Having absolved women for terminating unwanted pregnancies, Pope Francis yesterday announced the widening of absolution for couples terminating unwanted marriages. The instrument of this convenience, called an “annulment,” is the most bizarre invention since the Middle Ages practice of selling of indulgences. Annulment means, in a word, that the marriage never happened.
Why get a divorce when you can get an annulment? Why live with the shame of a failed union when for $800 you can buy a clean scorecard showing a union that never existed? Tuesday’s motu proprio papal initiative (much like an Obama executive order) waves all but small administrative fees while streamlining and expediting the burdensome procedure that previously required two tribunals to cosign.

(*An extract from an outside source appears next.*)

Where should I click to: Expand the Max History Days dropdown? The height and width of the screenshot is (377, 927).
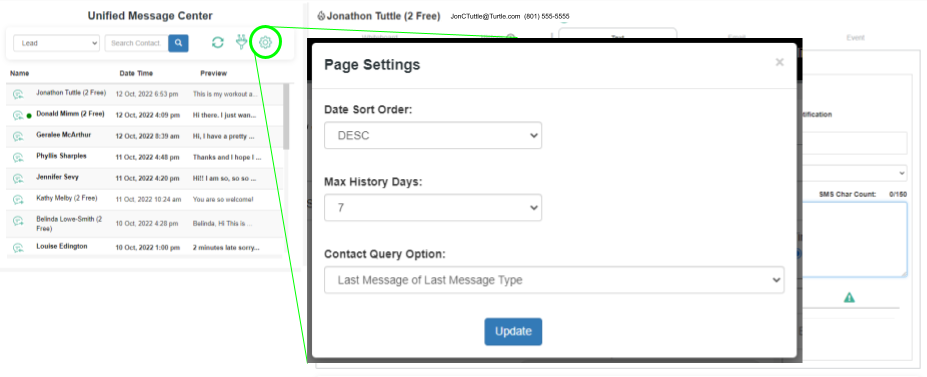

All this reminds me of a movie I saw long ago about gypsies. In one scene, an attractive gypsy woman undergoes her annual rite to become a virgin de nouveau. She has been promiscuous all year but the ceremony purifies her, and afterward her relatives exclaim in joy, “Maria is a virgin again! Life is good!”Now, granted, this article is by a Protestant and full of a multitude of misunderstandings. But honestly ask yourself: is it any wonder? Has anything said and done by our church leaders in recent years helped to made it easier, for example, for those of us who are converts to explain all this to our evangelical brethren?
Before the pope announced his new annulment rules yesterday, a significant percentage of people who would begin the process didn’t follow through with it. This is partly because of the onerous expense and partly because of the lengthy questionnaire requiring one to find fault with one’s spouse in order to prove the marriage was flawed from the start. But, of course, all this folderol will be remedied by Tuesday’s papal decree. Especially the reduction of the questionnaire is all to the good, I’d say. After all, the act of rehashing your spouse’s faults on paper sounds to me like adding the sin of slander to the sin of splitting.
[Hat tip to JM]
2 comments:
First of all, carping about the dropping of costs is a bit inane--no doubt she'd object to charging fees, too. In fact, that's the one part of this otherwise disastrous document that is wise.
Be that as it may, she misses the bigger point: papal authority. Essentially, the Pope has just changed the understanding of the sacrament, going from presumptive validity to presumptive invalidity. That is--or at least, should be--far more galling than the rest of it. This pontificate seems to be doing its damnedest to live up to the worst Protestant caricatures about the papacy.
The fact is, I have no response to that.
Actually, you nailed it: "This pontificate seems to be doing its damnedest to live up to the worst Protestant caricatures about the papacy." IO think she got that.